Seitenauszug:
※ ※ ※

Hat sich der Mensch in der Geschichte immer wieder selbst ein Bein gestellt? Und jeden kärglichen Zugewinn an Wohlstand durch allzu heftige Vermehrung wieder aufgezehrt? Sind wir also zu dumm und zu sexualorgangesteuert für echten Fortschritt? Dieser Meinung war jedenfalls der Brite Thomas Robert Malthus (1766-1834). Aber hatte er Recht?
Fakt ist: Wer der Meinung ist, es gäbe zu viele Menschen auf der Welt, meint meistens nicht sich selber. Zu dieser Kategorie scheint vor allem auch Malthus gehört zu haben. Mit quasi mathematischer Akribie unternahm er den Nachweis, dass der wirtschaftlich-technische Fortschritt auf lange Sicht stets vom Fortpflanzungstrieb eingeholt wird, so dass der Menschheit am Ende nur immer wieder Elend und Übervölkerung dräuen. Weshalb überschüssiges Menschenmaterial auch keinen irgendwie gearteten Rechtsanspruch aufs Überleben habe. Ein Gedanke, den Malthus in bemerkenswert schneidige Worte kleidete:
„… dieser Mensch hat nicht das mindeste Recht,irgend einen Teil von Nahrung zu verlangen, und er ist wirklich zu viel auf der Erde. Bei dem großen Gastmahle der Natur ist durchaus kein Gedecke für ihn gelegt. Die Natur gebietet ihm abzutreten, und sie säumt nicht, selbst diesen Befehl zur Ausführung zu bringen.“(1)

※ ※ ※

Aufgeführte Einträge:
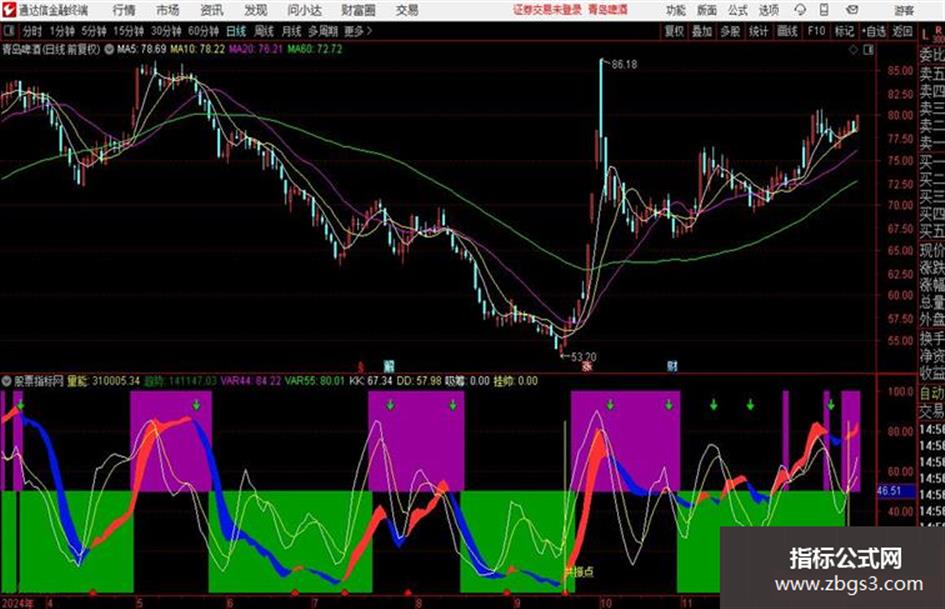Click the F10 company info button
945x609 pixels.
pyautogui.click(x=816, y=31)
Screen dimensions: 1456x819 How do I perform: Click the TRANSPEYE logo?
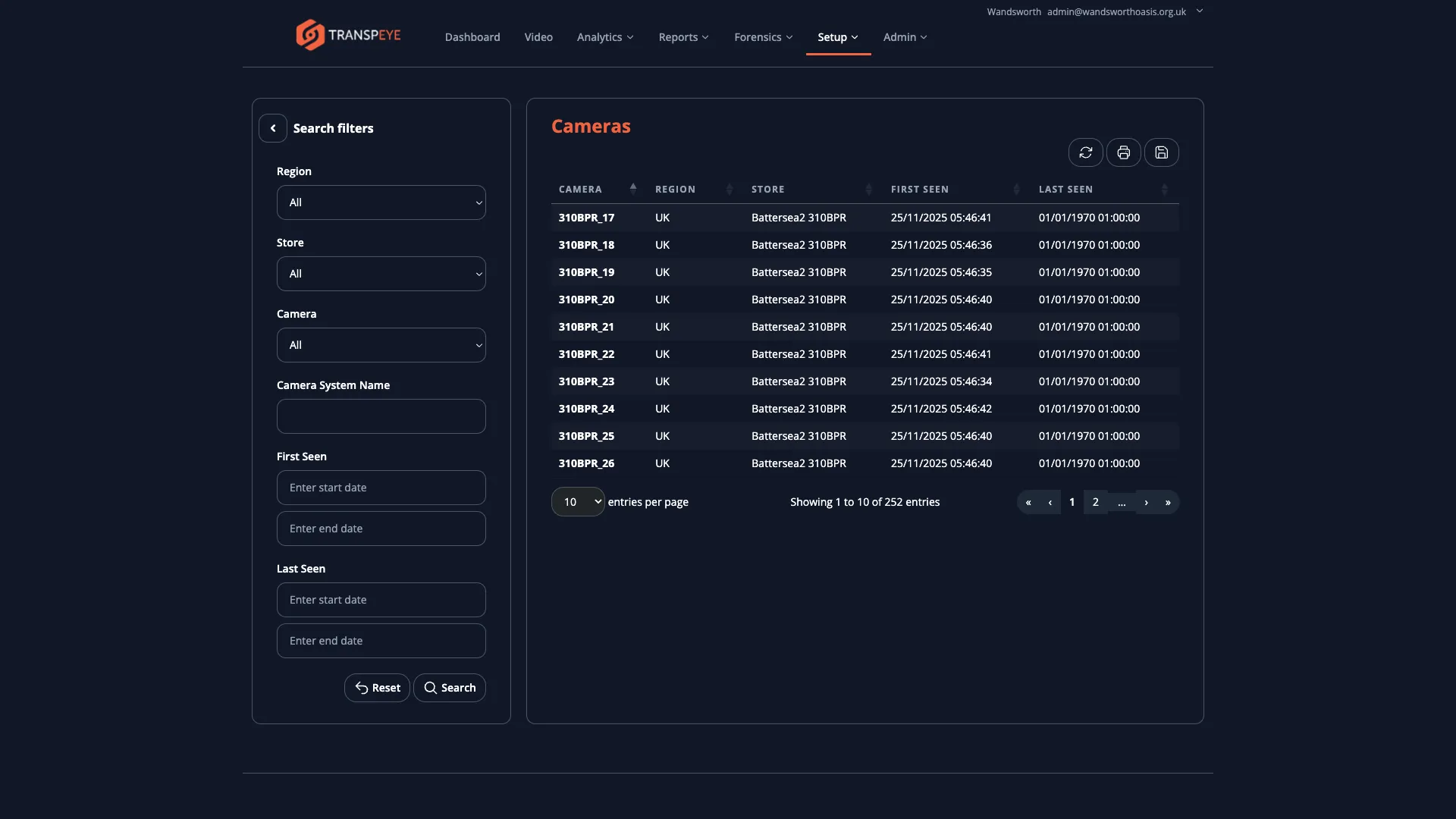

※ ※ ※

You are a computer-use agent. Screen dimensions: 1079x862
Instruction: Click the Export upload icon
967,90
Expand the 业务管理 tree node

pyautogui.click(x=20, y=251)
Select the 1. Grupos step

※ ※ ※

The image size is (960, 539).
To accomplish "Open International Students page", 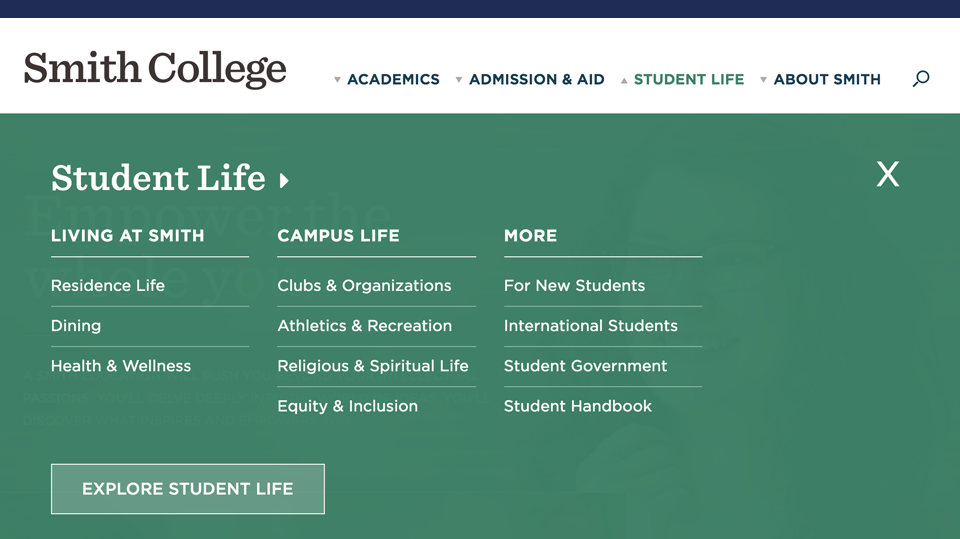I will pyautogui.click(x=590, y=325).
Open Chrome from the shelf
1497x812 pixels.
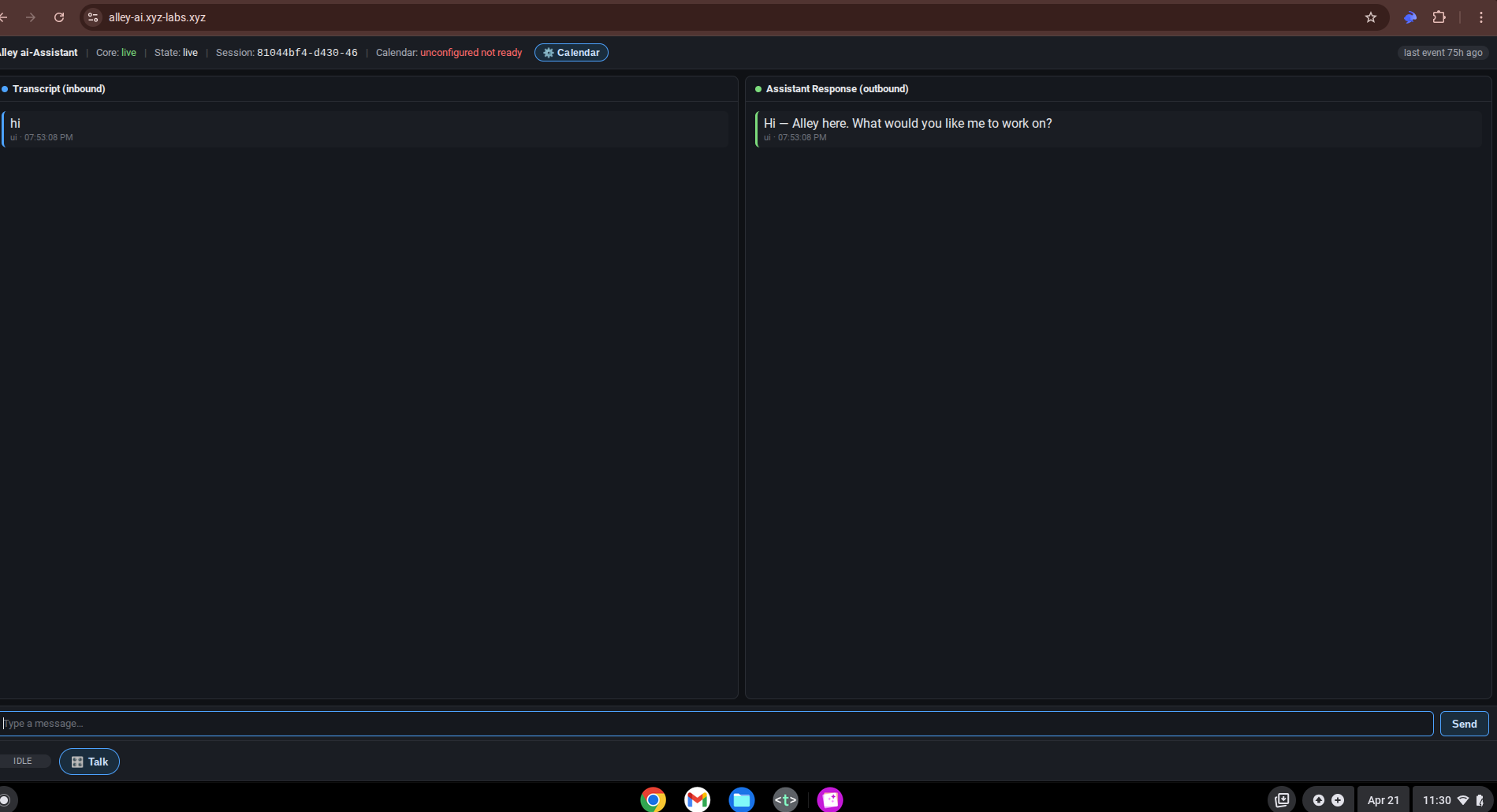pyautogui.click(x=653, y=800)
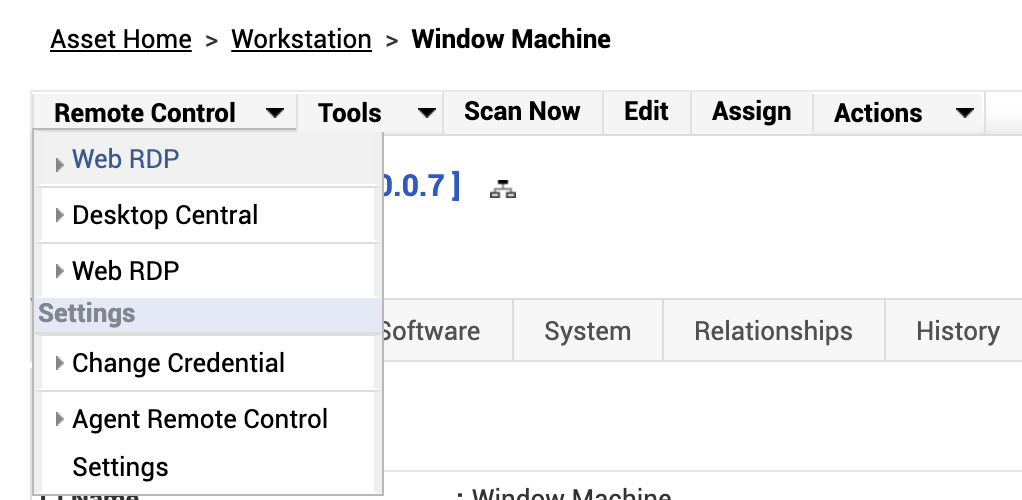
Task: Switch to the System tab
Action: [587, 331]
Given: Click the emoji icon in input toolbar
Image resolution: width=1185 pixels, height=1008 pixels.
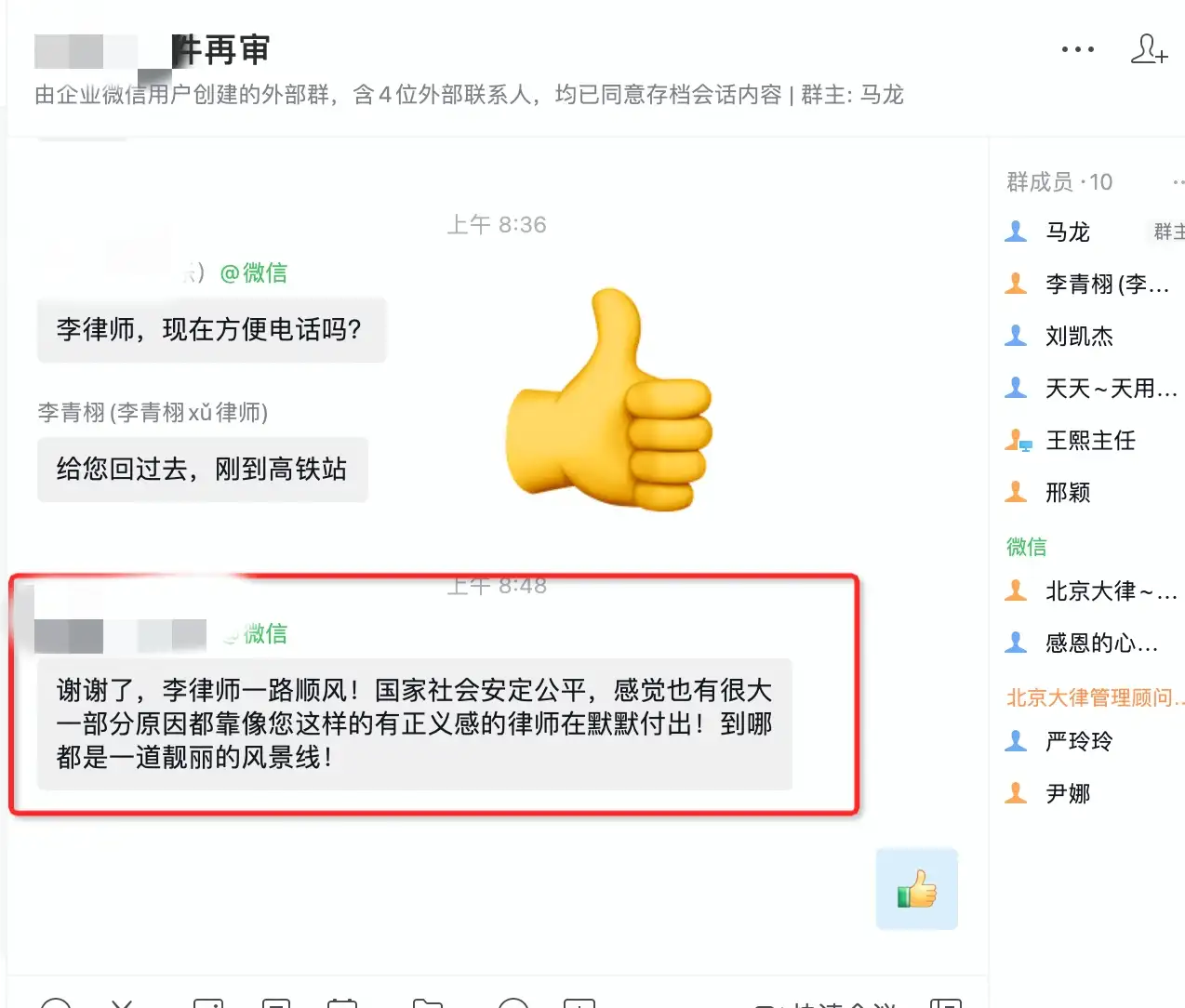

※ ※ ※

Gib den Absatz des Seitenauszugs über Malthus, der mit „Fakt ist: Wer der Meinung ist“ beginnt, als knappe Aufzählung wieder. Die wesentlichen Aussagen sollen dabei erhalten bleiben.

Lösung folgt:
- Wer glaubt, es gebe zu viele Menschen auf der Welt, meint damit meist nicht sich selbst. Zu dieser Gruppe scheint auch Malthus gehört zu haben.
- Malthus wollte mit fast mathematischer Genauigkeit nachweisen, dass der Fortpflanzungstrieb den wirtschaftlich-technischen Fortschritt langfristig immer einholt.
- Der Menschheit drohen nach seiner Ansicht deshalb stets aufs Neue Elend und Übervölkerung.
- Überschüssige Menschen haben nach dieser Auffassung keinerlei Rechtsanspruch auf das Überleben.
- Malthus fasste diesen Gedanken in bemerkenswert schneidige Worte.